Daniel Butler Receives NSF Grant for State Politics Project


Professor of Political Science, and Director of Undergraduate Studies for Political Science, Daniel Butler, has received a a grant from the National Science Foundation (NSF) for a state politics project. The project, titled, "The State of the State: Archival, Unstructured Data and Machine Learning", looks to create a first of its kind digital database of US governor's State of the State speeches. According to Butler:

Our team has been awarded a grant from the National Science Foundation to build the first-ever comprehensive digital database of U.S. governors’ State of the State addresses. This project will open up new ways to study how state politics are becoming nationalized and create resources for researchers, educators, and the public. We’re thrilled to bring students into this work and to share our findings widely.

The project will be a collaboration with WashU graduate students and students and faculty from Emory University. The abstract from the NSF is available below:

This project uses machine learning to create a database of State of the State (SOTS) addresses from 1800 to 2016 and state-level agendas. The data collection involves collecting and cleaning the full set of speeches from governors over time. SOTS data are stored at publicly available data repositories and a website developed by the PIs. Methodologically, the project advances the study of unstructured data and the use of artificial intelligence and machine learning. The data support knowledge and scholarship related to public decision and provide a web resource for educators and journalists.

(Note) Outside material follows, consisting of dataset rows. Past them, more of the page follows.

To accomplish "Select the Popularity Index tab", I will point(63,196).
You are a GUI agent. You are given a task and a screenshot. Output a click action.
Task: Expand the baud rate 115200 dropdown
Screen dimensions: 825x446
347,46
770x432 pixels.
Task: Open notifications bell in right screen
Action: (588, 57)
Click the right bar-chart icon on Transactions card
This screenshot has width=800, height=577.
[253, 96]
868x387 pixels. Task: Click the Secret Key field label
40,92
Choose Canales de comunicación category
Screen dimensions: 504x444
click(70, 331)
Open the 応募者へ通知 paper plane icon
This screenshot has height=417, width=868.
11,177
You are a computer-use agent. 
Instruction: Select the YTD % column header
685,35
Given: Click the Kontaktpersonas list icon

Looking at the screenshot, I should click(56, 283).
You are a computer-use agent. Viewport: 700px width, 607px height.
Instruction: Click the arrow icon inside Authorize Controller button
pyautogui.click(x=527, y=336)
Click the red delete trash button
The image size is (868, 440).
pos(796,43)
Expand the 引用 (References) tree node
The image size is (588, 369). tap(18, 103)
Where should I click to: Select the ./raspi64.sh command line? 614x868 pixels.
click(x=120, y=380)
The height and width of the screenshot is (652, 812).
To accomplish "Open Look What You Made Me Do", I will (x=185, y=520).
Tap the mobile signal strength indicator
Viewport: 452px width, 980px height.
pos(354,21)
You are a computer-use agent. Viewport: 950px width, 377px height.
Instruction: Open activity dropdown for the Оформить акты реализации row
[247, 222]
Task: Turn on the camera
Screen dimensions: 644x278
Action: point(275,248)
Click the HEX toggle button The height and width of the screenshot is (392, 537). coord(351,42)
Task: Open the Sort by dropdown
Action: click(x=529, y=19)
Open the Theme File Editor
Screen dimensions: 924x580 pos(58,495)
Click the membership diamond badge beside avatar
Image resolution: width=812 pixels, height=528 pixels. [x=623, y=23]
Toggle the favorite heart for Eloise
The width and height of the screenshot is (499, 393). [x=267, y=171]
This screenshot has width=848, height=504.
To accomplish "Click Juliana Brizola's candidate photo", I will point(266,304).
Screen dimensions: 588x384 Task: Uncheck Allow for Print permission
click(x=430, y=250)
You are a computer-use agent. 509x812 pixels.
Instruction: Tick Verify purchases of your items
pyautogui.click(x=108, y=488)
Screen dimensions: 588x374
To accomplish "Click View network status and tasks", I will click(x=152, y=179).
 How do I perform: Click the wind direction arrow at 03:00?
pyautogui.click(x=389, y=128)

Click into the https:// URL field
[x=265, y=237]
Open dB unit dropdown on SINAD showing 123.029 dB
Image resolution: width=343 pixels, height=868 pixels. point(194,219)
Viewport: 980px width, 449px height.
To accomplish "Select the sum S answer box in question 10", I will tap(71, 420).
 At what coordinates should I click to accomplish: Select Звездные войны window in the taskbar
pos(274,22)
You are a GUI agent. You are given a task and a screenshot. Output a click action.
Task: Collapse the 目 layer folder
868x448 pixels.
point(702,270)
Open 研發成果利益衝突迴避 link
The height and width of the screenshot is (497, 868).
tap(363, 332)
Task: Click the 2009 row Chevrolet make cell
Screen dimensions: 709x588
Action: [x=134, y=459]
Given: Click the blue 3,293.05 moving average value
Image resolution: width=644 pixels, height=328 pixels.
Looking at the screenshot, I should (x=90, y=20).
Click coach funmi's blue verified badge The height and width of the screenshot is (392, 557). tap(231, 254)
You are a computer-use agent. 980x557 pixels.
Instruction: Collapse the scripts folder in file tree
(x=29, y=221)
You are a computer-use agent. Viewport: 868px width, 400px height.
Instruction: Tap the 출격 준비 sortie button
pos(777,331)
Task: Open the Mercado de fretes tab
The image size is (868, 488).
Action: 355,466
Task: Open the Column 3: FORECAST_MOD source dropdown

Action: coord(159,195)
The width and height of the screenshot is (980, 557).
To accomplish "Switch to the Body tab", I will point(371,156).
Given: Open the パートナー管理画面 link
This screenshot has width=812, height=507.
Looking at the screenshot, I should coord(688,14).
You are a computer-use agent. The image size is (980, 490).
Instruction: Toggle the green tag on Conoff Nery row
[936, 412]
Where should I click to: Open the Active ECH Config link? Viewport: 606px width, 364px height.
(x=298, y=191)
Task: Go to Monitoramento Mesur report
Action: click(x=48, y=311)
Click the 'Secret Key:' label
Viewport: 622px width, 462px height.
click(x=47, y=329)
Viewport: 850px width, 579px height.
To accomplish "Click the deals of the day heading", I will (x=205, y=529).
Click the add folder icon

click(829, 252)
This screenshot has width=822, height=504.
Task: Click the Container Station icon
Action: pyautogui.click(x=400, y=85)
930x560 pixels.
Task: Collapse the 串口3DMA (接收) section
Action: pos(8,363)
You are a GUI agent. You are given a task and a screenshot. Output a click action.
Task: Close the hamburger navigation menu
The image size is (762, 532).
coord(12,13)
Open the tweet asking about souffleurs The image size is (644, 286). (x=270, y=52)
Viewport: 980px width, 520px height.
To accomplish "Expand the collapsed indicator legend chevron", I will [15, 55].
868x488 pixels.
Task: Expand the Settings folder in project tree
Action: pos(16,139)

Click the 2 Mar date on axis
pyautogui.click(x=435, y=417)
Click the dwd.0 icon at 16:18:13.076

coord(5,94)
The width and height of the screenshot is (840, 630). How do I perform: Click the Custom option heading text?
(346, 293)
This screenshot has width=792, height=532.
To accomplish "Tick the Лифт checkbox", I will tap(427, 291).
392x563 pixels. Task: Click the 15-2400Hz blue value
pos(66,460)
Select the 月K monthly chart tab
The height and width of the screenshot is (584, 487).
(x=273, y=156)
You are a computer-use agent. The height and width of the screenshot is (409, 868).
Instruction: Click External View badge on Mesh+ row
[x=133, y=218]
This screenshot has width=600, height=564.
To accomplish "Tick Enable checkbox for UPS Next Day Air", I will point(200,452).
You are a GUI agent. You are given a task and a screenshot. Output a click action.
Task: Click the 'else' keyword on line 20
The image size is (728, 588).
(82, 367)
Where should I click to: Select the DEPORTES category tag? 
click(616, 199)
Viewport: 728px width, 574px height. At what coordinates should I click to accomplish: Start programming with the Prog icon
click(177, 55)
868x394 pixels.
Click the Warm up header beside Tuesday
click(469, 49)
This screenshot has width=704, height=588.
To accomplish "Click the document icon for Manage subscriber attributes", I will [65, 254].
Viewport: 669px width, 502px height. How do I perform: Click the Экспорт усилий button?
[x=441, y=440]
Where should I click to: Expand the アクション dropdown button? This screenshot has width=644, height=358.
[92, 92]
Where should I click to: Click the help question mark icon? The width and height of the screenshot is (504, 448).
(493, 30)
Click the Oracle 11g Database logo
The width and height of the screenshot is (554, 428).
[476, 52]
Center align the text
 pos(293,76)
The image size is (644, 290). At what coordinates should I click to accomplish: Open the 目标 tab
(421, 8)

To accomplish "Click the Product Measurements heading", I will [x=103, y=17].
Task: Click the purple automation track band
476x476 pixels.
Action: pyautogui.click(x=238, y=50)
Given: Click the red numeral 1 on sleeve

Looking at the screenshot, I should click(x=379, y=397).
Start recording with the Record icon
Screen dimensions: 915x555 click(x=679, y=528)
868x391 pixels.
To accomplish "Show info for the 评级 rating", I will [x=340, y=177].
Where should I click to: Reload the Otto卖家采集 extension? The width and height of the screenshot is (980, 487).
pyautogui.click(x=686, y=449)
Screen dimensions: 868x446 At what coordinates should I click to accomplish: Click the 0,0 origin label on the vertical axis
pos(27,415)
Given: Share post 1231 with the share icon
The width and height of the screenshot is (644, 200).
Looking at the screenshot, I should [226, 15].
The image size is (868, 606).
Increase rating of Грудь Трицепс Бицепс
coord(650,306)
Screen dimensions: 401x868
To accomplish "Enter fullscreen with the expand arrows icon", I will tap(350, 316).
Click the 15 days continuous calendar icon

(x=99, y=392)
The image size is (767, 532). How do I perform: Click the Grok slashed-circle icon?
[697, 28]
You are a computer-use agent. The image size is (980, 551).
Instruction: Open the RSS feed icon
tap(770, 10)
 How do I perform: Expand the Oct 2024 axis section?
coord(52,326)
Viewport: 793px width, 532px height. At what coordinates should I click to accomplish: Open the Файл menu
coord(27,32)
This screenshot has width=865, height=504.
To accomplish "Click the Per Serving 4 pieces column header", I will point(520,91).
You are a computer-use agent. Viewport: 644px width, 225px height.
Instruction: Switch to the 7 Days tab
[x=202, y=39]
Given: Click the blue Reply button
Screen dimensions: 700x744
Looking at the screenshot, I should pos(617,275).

This project extends the SOTS dataset that covers state-of-the-state addresses from 1800 to 2016. The PIs collect, process, and analyze SOTS speeches from years prior to 1960, using techniques developed to overcome poor quality documents implemented through software created by one of the PIs. The software applies machine learning to isolate, enhance, and extract text from hard-to-read documents, correcting document layout problems with a novel statistical approach before it runs optical character recognition (OCR). This results in a significantly higher level of accuracy than other current approaches.

This award reflects NSF's statutory mission and has been deemed worthy of support through evaluation using the Foundation's intellectual merit and broader impacts review criteria.

Initial funding for this research was provided through a Weidenbaum Center small grant award.